Together, the two programs are providing service users with the organizational tools and peer facilitation skills to drive their ASO much more than ever before.
As an example, I live in Peterborough and PARN (Peterborough AIDS Resource Network) is my ASO. For some time, service users had been challenging PARN to become more client-focused and -driven. A consultant was hired and after consultation with service users and staff, concerns and solutions were incorporated in to a support program review document. It then falls to the Executive Director, in consultation with service users and staff, to make decisions as to how to proceed.
But here is where leadership training comes in. Following GIPA principles and “nothing about is without us” requires that decisions be made with full participation of people living with HIV and thus there’s tremendous opportunity for PARN to redesign service delivery with the guidance of people living with HIV who use their services.
So that’s what we’re doing. I currently sit on am advisory group of people living with HIV called “Project Inform”. One of its tasks currently is to go through the support program review paper item by item, making recommendations on its recommendations as we go. And here’s where TTOA and PLDI training really helps.

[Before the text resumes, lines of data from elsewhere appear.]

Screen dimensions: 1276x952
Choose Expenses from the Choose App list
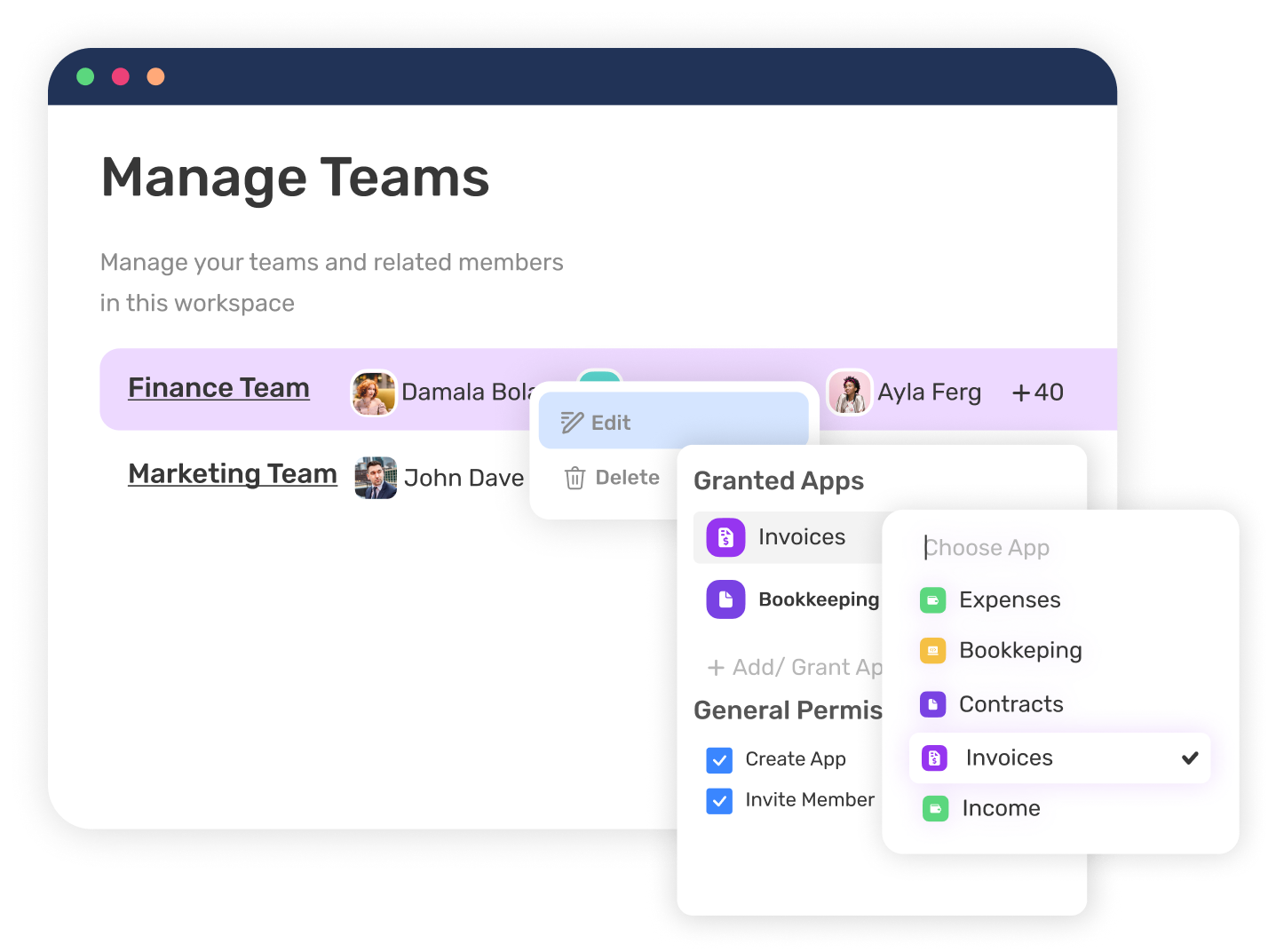point(1010,600)
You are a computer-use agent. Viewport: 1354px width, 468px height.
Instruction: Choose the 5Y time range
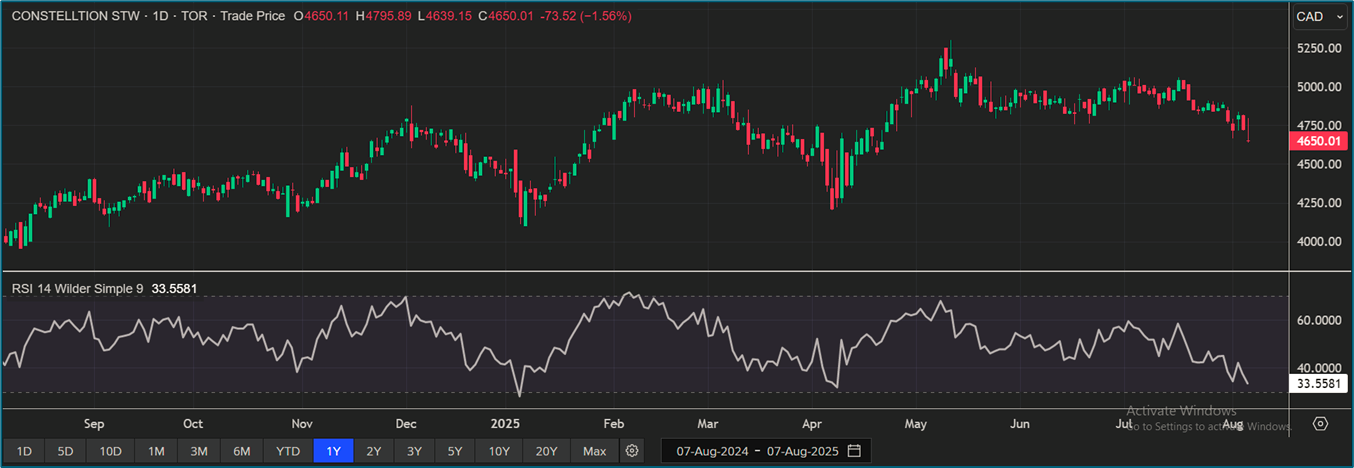pos(455,451)
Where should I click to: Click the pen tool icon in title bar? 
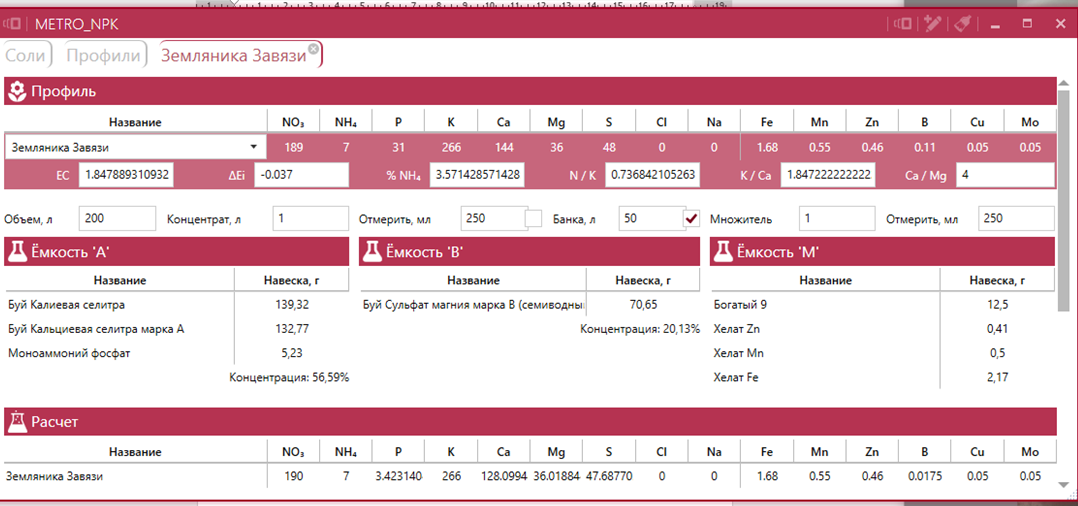click(932, 23)

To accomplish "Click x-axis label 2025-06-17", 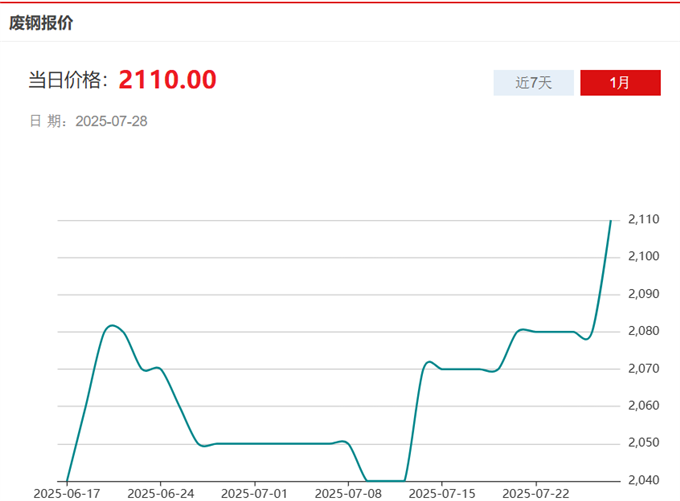I will point(65,493).
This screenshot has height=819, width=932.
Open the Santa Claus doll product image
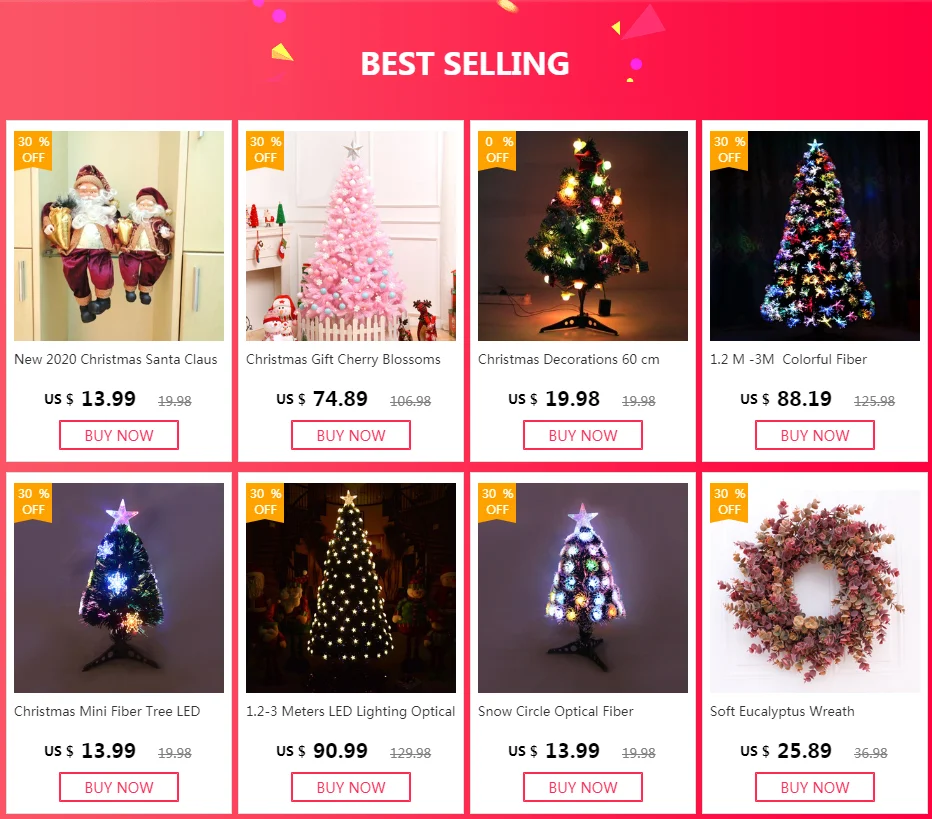tap(119, 236)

Also, for me, one of the best things about both TTOA and PLDI is the people I get to meet, the news and ideas I get to share, the connections I get to make, the safety to talk and brainstorm about anything, knowing that the people I’m with are for the most part people living with HIV and basically there for me, however different we might be in other respects.
Over the last couple of weeks I’ve been hearing a range of common concerns voiced by people living with HIV from across the province but it’s been uplifting to see their degree of enthusiasm and willingness to work to bring about positive change for us all - and fix them.
Whether doing peer facilitation or board work, there are many challenges and the work can be hard emotionally. People living with HIV are a diverse lot. Anyone can get the virus. People of all nationalities, people of every political stripe, the polyamorous and the very devout all meet in the HIV movement, some of them for the first time. Rifts sometimes can form along lines of culture, lifestyle or beliefs and it can sometimes be hard to put aside old ideas about people or groups.
PLDI and TTOA provide me with the tools and training necessary for dealing with what can be difficult situations as I become more integrated into the system and take a more vital role in HIV work.
At least that’s the plan. I’ll let you know how it’s turning out.